Im so glad sassy has no more fleas  I wish my kids were over 5 pounds I think this product sounds wonderful~


----------



## emmie0527 (May 4, 2007)

I talked about this in another thread a couple of days ago, but wanted to ask here since this one is more active. When I took Bailey to the vet the other day, I asked him about Comfortis and he said that his practice probably won't sell it. He said he's scared because the manufacturer says to monitor liver levels monthly for the first 6 months that a dog is on it. He said, to him, that is kinda scary. Dr. Jaime - do you know anything about this? He said maybe in a couple of years when there is a history, he might consider it.


----------



## dr.jaimie (Mar 23, 2004)

never heard of n e thing about it effecting the liver. i have spoke extensively to the reps about it and i have looked on the vet forum and they r all excited about it and how safe it is. the only new product im aware that u have to watch liver is slentrol for weight loss


----------



## miko's mommy (Feb 8, 2005)

That sounds great! I admit, I have been really bad about flea prevention stuff. We use Sentinel and maybe Frontline every 4-5 months or so because I really just forget to put it on him. So, maybe we should try Comfortis next time we go to the vet. Thanks for telling us about it.


----------



## sassy's mommy (Aug 29, 2005)

We are still loving it! 


There ain't no bugs on me! ~Sassy


----------



## revakb2 (Sep 8, 2006)

Bogie was at the vet yesterday for a checkup and titer testing. My vet also recommended Comfortis. He hasn't seen any adverse reactions to it yet. Bogie is on Sennitel, and so far no fleas, so unless I see some fleas, we stay with just the Sennitel. I am trying to avoid any meds including vaccinations wherever possible.


----------



## kodie (Aug 24, 2004)

> never heard of n e thing about it effecting the liver. i have spoke extensively to the reps about it and i have looked on the vet forum and they r all excited about it and how safe it is. the only new product im aware that u have to watch liver is slentrol for weight loss[/B]


Jaimie this new pill is for pups over 5lbs? What about dogs that are under that weight...?


----------



## jazak (Feb 12, 2008)

Anyone considering Comfortis please read this http://www.comfortis4dogs.com/comfortis-pr...info-sheet.aspx. Always good to be information.

Also has anyone ever ordered anything from entirelypets.com? They have it for 60.99 for 6 months. But I am sometimes afraid to order meds online.


----------



## domino_angel (Apr 17, 2008)

Okay, I have read and re-read and re-re-read comfortis4dogs.com including the PDF information sheet, and I cannot find anything about comfortis being for ONLY dogs over 5 pounds. I see the chart that lists the dosing schedule for 5-10 lb dogs, but the sheet doesn't specifically exclude dogs under 5. Normally a med will list a minimum weight if there is one! It only says that it is for dogs 14 weeks and older. So, can it be used for say, a four pounder?? My vet knows NOTHING about comfortis, or I would ask him.


----------



## The A Team (Dec 1, 2005)

I wish I could find this product in our area!!! But sadly, it is sold No where!!!!! Darn...


----------



## sassy's mommy (Aug 29, 2005)

> I wish I could find this product in our area!!! But sadly, it is sold No where!!!!! Darn...[/B]
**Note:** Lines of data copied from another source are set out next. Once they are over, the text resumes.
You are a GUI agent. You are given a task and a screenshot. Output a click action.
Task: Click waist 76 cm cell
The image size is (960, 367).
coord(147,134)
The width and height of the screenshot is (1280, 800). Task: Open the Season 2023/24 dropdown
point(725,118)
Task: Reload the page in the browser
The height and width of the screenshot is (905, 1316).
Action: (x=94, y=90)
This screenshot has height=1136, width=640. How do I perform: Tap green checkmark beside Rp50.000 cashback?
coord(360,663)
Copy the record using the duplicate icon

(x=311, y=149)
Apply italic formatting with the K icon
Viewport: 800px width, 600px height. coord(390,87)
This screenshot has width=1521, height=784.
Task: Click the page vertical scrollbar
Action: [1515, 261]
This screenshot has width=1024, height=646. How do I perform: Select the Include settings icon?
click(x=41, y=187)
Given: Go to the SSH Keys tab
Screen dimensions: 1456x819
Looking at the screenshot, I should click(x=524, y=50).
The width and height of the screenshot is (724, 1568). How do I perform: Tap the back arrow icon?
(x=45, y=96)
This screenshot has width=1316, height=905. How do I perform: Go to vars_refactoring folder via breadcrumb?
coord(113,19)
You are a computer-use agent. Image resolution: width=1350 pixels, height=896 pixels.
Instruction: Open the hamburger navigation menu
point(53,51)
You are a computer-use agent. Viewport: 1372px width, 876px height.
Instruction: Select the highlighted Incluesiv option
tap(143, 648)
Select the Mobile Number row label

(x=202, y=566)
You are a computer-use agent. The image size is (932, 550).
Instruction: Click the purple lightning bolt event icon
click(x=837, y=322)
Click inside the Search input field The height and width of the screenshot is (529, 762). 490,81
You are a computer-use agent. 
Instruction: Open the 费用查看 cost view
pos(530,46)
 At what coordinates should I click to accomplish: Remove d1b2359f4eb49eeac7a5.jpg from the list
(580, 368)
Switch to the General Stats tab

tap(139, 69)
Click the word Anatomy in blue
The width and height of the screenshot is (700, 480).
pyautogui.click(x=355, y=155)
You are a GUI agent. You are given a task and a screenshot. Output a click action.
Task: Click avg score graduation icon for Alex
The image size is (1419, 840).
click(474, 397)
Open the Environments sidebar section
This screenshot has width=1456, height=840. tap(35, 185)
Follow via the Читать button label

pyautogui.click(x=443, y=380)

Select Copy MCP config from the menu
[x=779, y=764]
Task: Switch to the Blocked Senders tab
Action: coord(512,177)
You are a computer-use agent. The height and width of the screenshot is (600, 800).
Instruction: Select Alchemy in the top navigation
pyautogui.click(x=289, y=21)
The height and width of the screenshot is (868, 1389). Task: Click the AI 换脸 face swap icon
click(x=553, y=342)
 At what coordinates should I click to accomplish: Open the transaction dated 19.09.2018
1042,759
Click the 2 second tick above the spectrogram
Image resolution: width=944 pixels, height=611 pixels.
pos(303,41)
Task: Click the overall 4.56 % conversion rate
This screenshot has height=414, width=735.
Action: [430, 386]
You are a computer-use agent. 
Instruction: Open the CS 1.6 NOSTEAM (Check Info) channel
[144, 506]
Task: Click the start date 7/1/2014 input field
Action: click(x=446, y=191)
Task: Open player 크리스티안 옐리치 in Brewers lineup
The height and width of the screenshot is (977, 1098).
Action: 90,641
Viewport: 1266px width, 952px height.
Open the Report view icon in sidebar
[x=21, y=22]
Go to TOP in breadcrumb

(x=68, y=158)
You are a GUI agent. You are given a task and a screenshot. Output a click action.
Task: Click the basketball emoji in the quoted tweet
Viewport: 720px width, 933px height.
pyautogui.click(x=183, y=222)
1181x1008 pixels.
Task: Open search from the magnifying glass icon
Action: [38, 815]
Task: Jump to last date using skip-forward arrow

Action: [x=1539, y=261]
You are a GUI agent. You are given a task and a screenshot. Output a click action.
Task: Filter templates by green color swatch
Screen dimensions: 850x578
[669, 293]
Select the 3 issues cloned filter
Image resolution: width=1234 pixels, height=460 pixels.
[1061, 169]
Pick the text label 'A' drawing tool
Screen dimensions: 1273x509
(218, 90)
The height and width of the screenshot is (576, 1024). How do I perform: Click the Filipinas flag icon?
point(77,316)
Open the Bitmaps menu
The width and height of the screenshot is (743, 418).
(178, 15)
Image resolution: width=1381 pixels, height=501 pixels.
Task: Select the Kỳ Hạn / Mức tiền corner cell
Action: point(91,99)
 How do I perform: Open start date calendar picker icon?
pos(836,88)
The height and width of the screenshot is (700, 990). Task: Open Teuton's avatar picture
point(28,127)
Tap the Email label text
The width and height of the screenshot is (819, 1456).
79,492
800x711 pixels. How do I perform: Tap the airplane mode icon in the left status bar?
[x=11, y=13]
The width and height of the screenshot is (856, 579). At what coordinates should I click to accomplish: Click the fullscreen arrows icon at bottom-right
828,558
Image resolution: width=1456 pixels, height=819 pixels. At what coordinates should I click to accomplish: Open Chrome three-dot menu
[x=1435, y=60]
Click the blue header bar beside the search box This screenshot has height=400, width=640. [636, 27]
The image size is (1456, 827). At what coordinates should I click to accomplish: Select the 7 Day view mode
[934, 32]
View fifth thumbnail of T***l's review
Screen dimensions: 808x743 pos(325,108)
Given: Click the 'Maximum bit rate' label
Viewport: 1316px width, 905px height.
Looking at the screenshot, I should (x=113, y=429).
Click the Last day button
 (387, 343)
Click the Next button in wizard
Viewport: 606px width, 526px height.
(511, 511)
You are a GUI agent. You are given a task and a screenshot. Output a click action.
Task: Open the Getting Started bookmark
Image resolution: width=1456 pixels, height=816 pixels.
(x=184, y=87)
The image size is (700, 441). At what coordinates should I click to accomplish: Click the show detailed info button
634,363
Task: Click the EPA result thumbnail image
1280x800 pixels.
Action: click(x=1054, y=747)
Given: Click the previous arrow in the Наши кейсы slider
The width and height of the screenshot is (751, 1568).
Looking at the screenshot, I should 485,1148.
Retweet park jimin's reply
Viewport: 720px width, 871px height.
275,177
Pat I will call my vet's office and speak with him. The gal I spoke with the other day was just one of the front counter girls.


----------



## sophie (Jul 9, 2006)

> Okay, I have read and re-read and re-re-read comfortis4dogs.com including the PDF information sheet, and I cannot find anything about comfortis being for ONLY dogs over 5 pounds. I see the chart that lists the dosing schedule for 5-10 lb dogs, but the sheet doesn't specifically exclude dogs under 5. Normally a med will list a minimum weight if there is one! It only says that it is for dogs 14 weeks and older. So, can it be used for say, a four pounder?? My vet knows NOTHING about comfortis, or I would ask him.[/B]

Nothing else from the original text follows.